Since the library is binary compatible with existing GEMM calls (LAPACK/BLAS), these calls can be replaced at link-time or intercepted at runtime of an application such that LIBXSMM is used instead of the original LAPACK/BLAS. Currently this only works for the Linux OS (not validated under OS X), and it is also not sufficient to rely on a GNU tool chain under Microsoft Windows. Of course, using LIBXSMM's programming interface when performing the same multiplication multiple time in a consecutive fashion (batch-processing) allows to extract higher performance. However, using the call wrapper might motivate to make use of the LIBXSMM API.

○ ○ ○ ○

WHAT TO WORK ON:
1. Output the part of the LIBXSMM text starting with "Since the library" and going on through "the LIBXSMM API.".
2. Return all of the records below line for line and unchanged, with the pictures left out.
The LIBXSMM text and the records are separate, unrelated material.

(A data block)
○ ○ ○ ○

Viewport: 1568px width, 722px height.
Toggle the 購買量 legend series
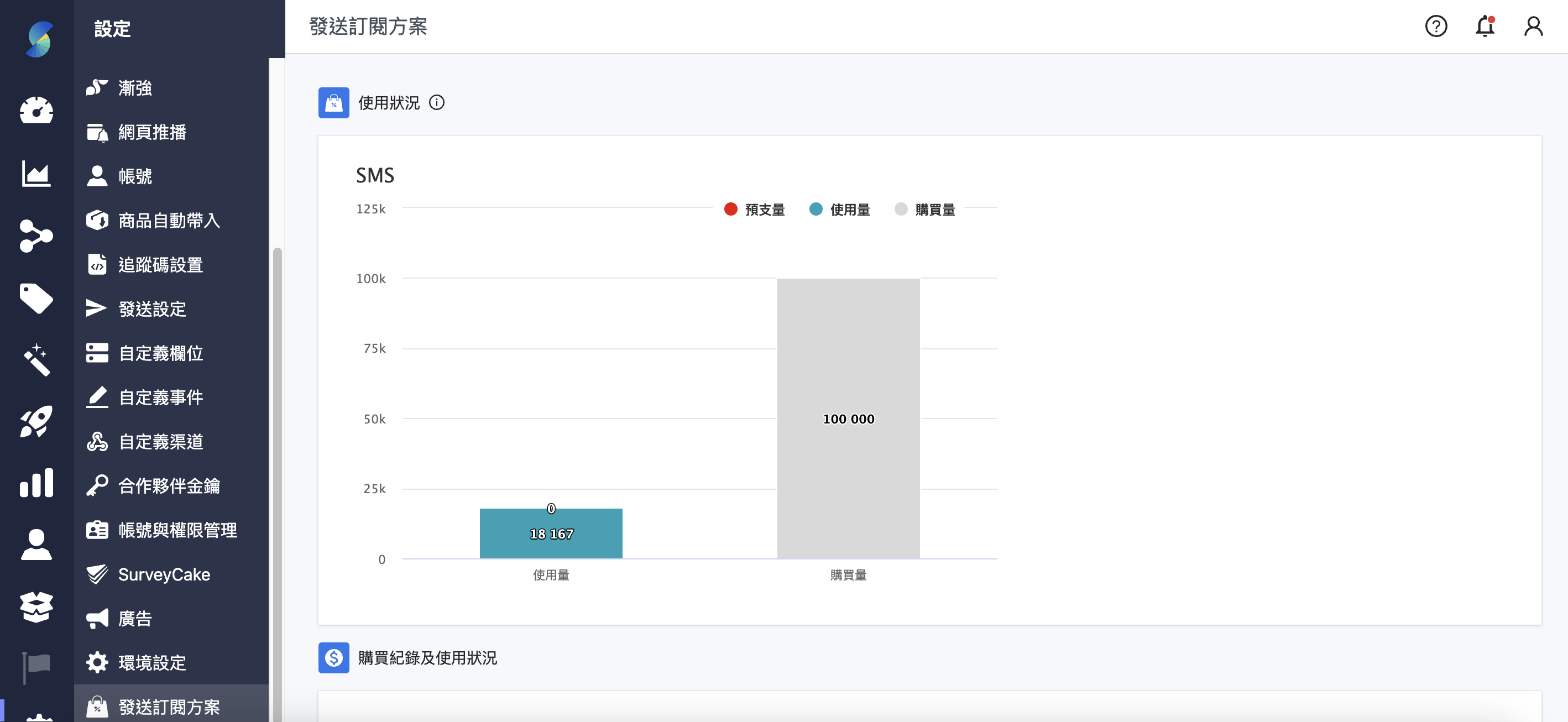[x=924, y=210]

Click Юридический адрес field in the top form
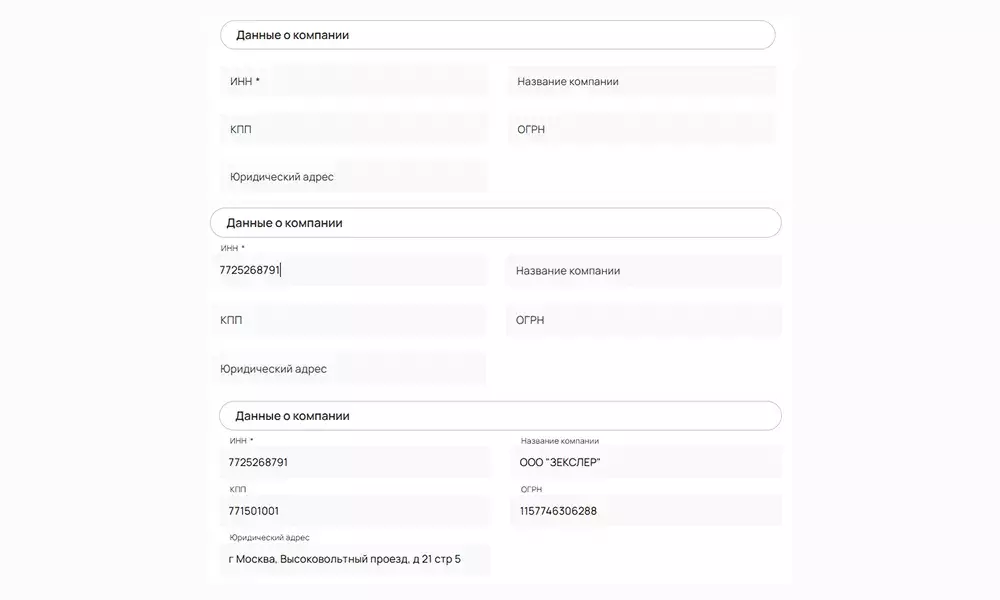[353, 177]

○ ○ ○ ○

TASK RESPONSES:
1.
Since the library is binary compatible with existing GEMM calls (LAPACK/BLAS), these calls can be replaced at link-time or intercepted at runtime of an application such that LIBXSMM is used instead of the original LAPACK/BLAS. Currently this only works for the Linux OS (not validated under OS X), and it is also not sufficient to rely on a GNU tool chain under Microsoft Windows. Of course, using LIBXSMM's programming interface when performing the same multiplication multiple time in a consecutive fashion (batch-processing) allows to extract higher performance. However, using the call wrapper might motivate to make use of the LIBXSMM API.

2.
Viewport: 1568px width, 722px height.
Toggle the 購買量 legend series
[x=924, y=210]

Click Юридический адрес field in the top form
[353, 177]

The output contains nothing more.